-- Opening Marker --

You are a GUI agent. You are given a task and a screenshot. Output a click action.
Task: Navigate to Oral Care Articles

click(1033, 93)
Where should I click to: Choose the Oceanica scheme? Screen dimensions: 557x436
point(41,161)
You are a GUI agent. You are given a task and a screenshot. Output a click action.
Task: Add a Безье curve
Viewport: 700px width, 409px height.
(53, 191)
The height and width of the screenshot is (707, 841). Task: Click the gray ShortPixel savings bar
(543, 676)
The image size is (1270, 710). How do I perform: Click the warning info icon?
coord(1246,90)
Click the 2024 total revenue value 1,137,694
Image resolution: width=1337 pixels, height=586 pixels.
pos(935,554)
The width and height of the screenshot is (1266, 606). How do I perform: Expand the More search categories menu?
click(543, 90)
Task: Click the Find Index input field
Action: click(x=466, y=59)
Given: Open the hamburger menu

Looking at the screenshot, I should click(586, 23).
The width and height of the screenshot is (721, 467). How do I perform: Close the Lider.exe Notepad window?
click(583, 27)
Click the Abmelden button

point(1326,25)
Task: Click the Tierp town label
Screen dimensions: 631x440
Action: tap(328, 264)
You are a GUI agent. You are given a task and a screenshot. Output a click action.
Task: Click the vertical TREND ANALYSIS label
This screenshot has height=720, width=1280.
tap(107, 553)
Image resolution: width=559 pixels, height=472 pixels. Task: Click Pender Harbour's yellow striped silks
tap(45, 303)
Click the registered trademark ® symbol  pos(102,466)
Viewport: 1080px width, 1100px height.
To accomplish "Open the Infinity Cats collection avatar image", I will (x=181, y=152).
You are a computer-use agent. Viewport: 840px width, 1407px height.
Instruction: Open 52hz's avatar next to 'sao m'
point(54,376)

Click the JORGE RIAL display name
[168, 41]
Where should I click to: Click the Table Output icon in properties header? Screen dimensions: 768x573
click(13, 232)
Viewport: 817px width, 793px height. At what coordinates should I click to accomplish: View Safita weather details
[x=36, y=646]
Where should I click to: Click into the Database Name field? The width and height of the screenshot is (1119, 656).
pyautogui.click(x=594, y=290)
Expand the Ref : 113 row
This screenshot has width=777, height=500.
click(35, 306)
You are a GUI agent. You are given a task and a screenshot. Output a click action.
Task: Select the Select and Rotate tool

-- Closing Marker --

> _TASK DIRECTIONS_
Word for word, output the lines of the data from its first line through the line where "Task: Add a Безье curve" appears, and stop there.

> _ANSWER TO THIS PROBLEM_
You are a GUI agent. You are given a task and a screenshot. Output a click action.
Task: Navigate to Oral Care Articles

click(1033, 93)
Where should I click to: Choose the Oceanica scheme? Screen dimensions: 557x436
point(41,161)
You are a GUI agent. You are given a task and a screenshot. Output a click action.
Task: Add a Безье curve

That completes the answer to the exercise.